Que se passera-t-il, dans ce cas, ces prochains jours ? Ce serait un événement incroyable si Lukachenka acceptait d’entériner l’ enregistrement de ce nouveau parti. Si c’était le cas, lui et ses partisans du gouvernement joueraient la division, dans un formation qui, en effet, ne manque pas de facteurs de division. Pour l’instant, on n’en est pas encore là, et Lukachenka n’a pas avancé d’un pouce : il apparaît qu’il n’est prêt à dialoguer qu’avec ses partisans, ce qui est en réalité un monologue.

Le cas échéant, quelqu’un pourrait-il le remplacer, une personnalité non clivante et susceptible d’entamer une vraie négociation à la fois avec Poutine et l’Occident, et prêt à introduire quelques changements ? Peut-être Vladimir Makei, l’actuel ministre des Affaires extérieures ; mais ce n’est là que pure spéculation. On parle plus fréquemment de changement de la Constitution, et Lukachenka lui-même a reconnu voici une semaine que l’actuelle était trop taillée sur mesure pour un seul home, à savoir lui-même. Pourquoi pas introduire un système parlementaire à l’allemande, en évitant de donner à une quelconque dirigeant une fonction décisive trop importante ?

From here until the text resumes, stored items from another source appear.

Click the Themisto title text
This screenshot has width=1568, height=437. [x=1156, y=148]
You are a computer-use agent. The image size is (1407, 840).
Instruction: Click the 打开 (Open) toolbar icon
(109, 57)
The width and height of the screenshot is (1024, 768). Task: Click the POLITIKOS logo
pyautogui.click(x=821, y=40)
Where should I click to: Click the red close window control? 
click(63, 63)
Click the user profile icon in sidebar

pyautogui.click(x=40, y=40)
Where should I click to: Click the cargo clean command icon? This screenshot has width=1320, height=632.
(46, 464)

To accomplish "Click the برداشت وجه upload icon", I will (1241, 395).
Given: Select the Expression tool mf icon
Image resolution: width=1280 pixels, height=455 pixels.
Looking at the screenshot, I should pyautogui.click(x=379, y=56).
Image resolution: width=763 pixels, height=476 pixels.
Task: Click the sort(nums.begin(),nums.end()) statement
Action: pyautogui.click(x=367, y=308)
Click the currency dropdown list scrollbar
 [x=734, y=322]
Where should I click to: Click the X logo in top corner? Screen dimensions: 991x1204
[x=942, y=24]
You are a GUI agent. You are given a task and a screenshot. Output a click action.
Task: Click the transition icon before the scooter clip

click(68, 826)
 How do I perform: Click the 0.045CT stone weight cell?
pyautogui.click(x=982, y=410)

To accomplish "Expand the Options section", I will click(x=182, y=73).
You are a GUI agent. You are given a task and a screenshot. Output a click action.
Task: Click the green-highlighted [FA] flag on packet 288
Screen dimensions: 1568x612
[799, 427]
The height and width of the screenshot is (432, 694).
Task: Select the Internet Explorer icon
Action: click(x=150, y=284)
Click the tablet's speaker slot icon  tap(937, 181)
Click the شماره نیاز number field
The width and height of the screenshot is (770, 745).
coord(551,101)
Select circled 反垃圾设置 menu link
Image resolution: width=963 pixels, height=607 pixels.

Mais il ne faut pas oublier que la majorité des Bélarusses ressentent surtout le besoin d’améliorer leurs conditions de vie matérielles. Les salaires de la plupart des gens sont très bas, et ne leur permettent guère de voyager à l’étranger, par exemple. Des changements politiques, à leurs yeux, doivent surtout permettre de vivre plus décemment… Dans beaucoup de domaines – notamment l’équipement des médecins contre la COVID-19 ou l’entretien des écoles – les citoyens se cotisent pour assurer ce que l’État indifférent n’assure pas !Et le reste suivra, pensent-ils, à tort ou à raison.

Et Poutine ? Il reste peu probable qu’il procède à une intervention militaire, excepté si la situation se dégradait gravement. Mais il se sent obligé de préserver un minimum d’ordre, dans ce Belarus qui est son arrière-cour. Pour la même raison, et parce que la Russie, c’est 60 % de l’économie bélarusse et son pétrole, il lui est assez indifférent que Lukachenka ou un autre quidam occupe le trône à Minsk, d’autant plus que les Bélarusses ne se sentent pas d’attirance particulière pour une UE exposée aux difficultés que l’on sait.

Au fond, la meilleure situation pour le Tsar Poutine, ce serait sans doute que dans un an ou plus, on organise des élections, et qu’entre temps, il ait le temps de susciter un parti qui demanderait des changements modérés, et qui contrebalancerait l’influence du parti Ensemble.